Idiomatic way to write a factory method for generic type with "hidden" specialised type

Hello everyone.

Can you please enlighten me about idiomatic way to write factory method with generic type, where single concrete specialisation is hidden inside method.

Given this generic struct:

struct Container<T>
where
    T: PartialOrd,
{
    smth: T,
}

Tried to naively write factory method:

example 1:

impl<T> Container<T>
where
    T: PartialOrd,
{
   fn new_invalid() -> Self {
       Self {
            smth: 123u8,
       }
    }
}

got a compile error:

   |
8  | impl<T> Container<T>
   |      - expected this type parameter
...
15 |             smth: 123u8,
   |                   ^^^^^ expected type parameter `T`, found `u8`
   |
   = note: expected type parameter `T`
                        found type `u8

If I understand correctly, compiler guards from the situation when (if it was legit) one can get a type mismatch, trying to specify type on callee side(u8 vs i32):

Container::<i32>::new_explicit();

and that ofc could lead to an invalid call.
And to forbid such scenarios generic return type (Self or Container) is not allowed to be used when specialised type, that "narrows" it, returned.

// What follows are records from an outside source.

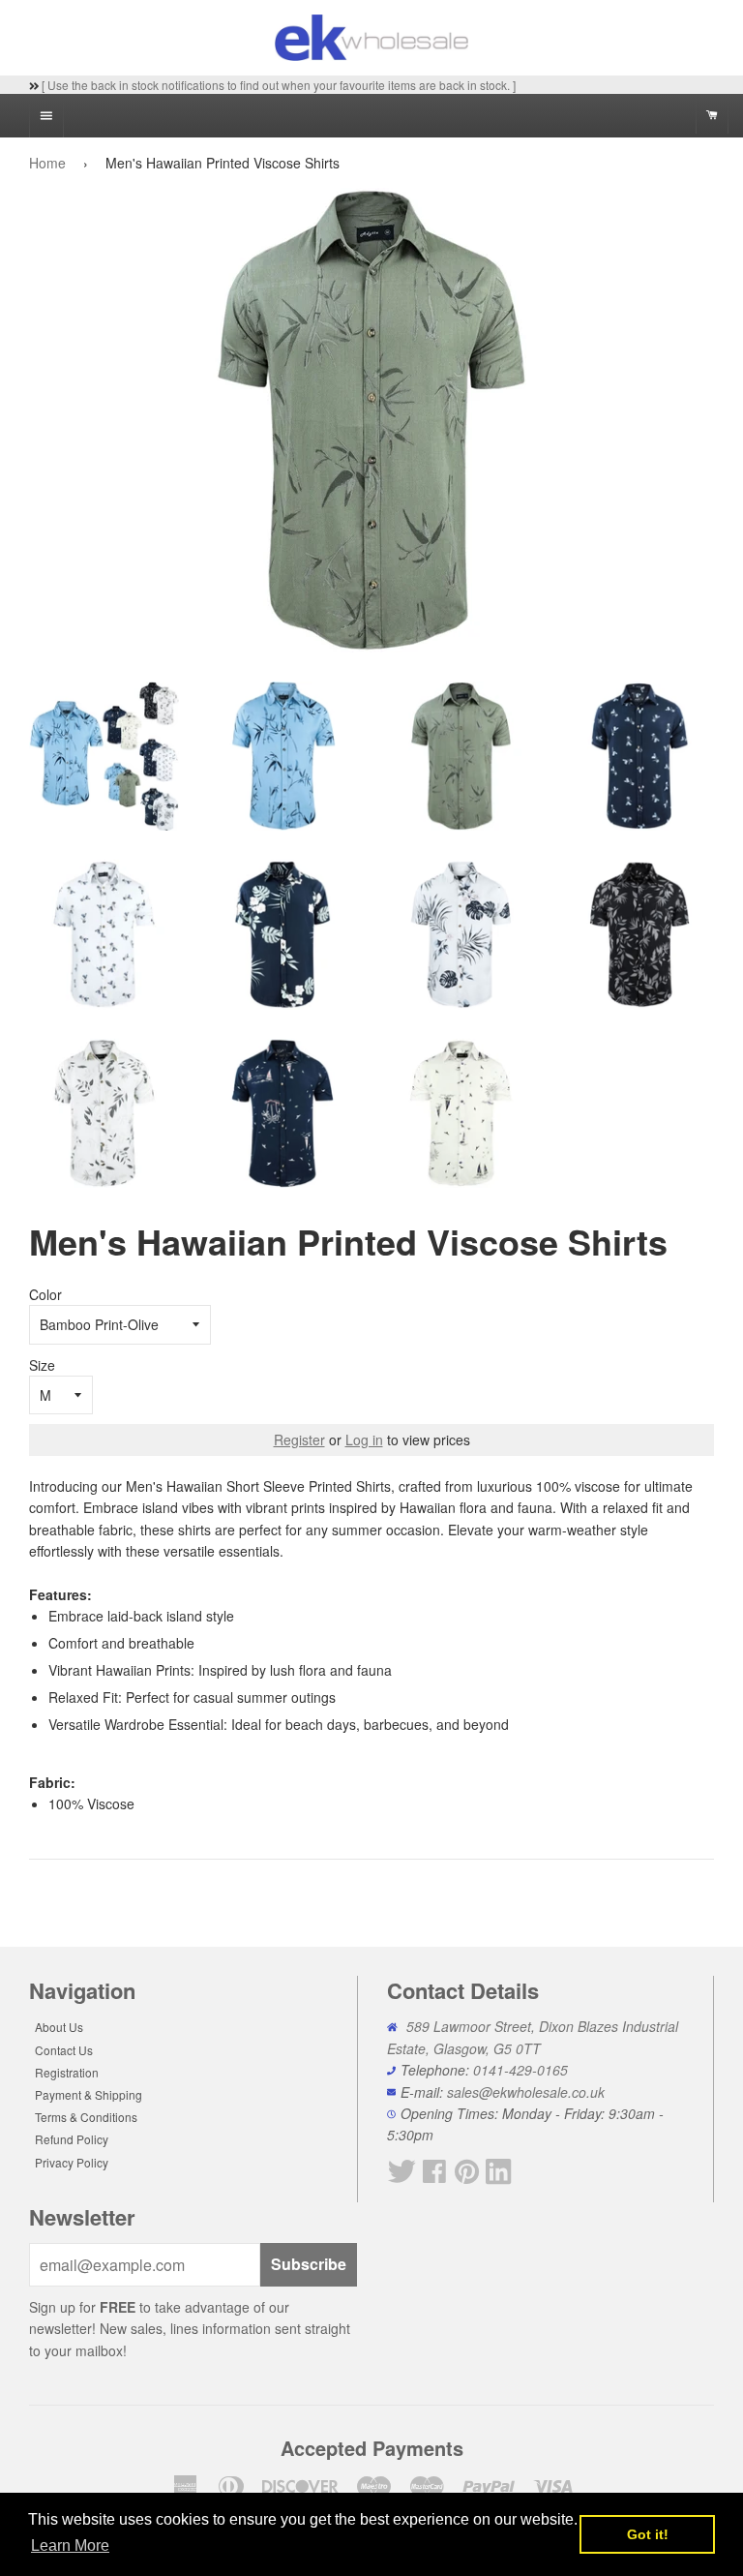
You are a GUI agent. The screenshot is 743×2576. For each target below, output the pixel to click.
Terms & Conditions (86, 2116)
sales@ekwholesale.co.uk (526, 2092)
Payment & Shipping (88, 2094)
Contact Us (64, 2050)
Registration (67, 2072)
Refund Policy (71, 2139)
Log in (364, 1439)
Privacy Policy (71, 2162)
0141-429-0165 (520, 2069)
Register (299, 1439)
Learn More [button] (70, 2545)
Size (42, 1365)
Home (47, 162)
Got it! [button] (648, 2534)
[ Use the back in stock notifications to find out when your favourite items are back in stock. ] (277, 84)
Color (45, 1294)
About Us (59, 2026)
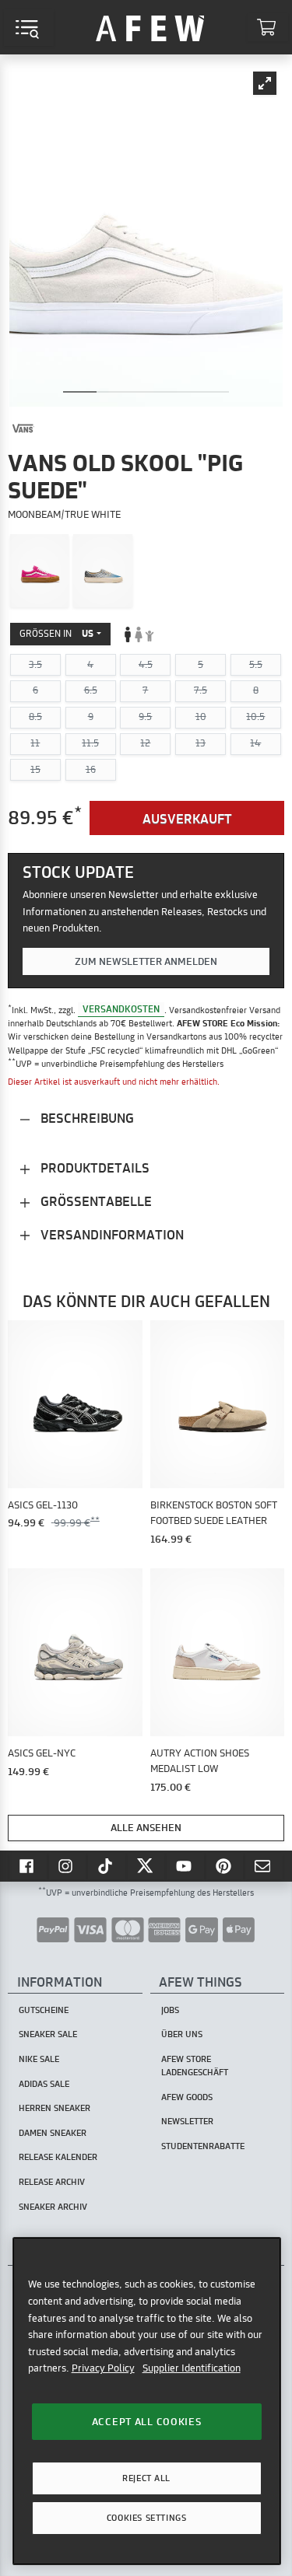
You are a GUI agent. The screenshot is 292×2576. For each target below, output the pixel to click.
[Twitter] (146, 1866)
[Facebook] (28, 1866)
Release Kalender (58, 2156)
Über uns (181, 2034)
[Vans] (23, 428)
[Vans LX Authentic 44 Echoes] (102, 570)
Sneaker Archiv (53, 2206)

On the other hand, this realisation compiles ok:

example 2:

impl<T> Container<T>
where
    T: PartialOrd,
{
    
    // this works. but is this idiomatic way?
    // should one use explicit signature, thus specifying specific narrow type?
    fn new_explicit() -> Container<u8> {
        Container {
            smth: 123u8,
        }
}

Playground link

The question is:
Is it(example 2) idiomatic way to write factories with single specific narrowed generic types in return position?

I realise that stdlib must be full of examples, but can't find anything.

PS
I'd like to mention that I'm interested in NON dynamic situation only, in other words, dynamic scenarios like:

if ...
        Container {
            smth: 123u8,
        }
else ...
        Container {
            smth: 123u32,
        }

is not the problem, I understand that it's a whole different beast. Just a straight scenario, with only one type, like in example.

Thanks in advance

Put the constructor in an impl block that suits it:

impl Container<u8> {
   fn new() -> Self {
       Self {
            smth: 123u8,
       }
    }
}
1 Like

Thank you, that even more clean from the point of caller!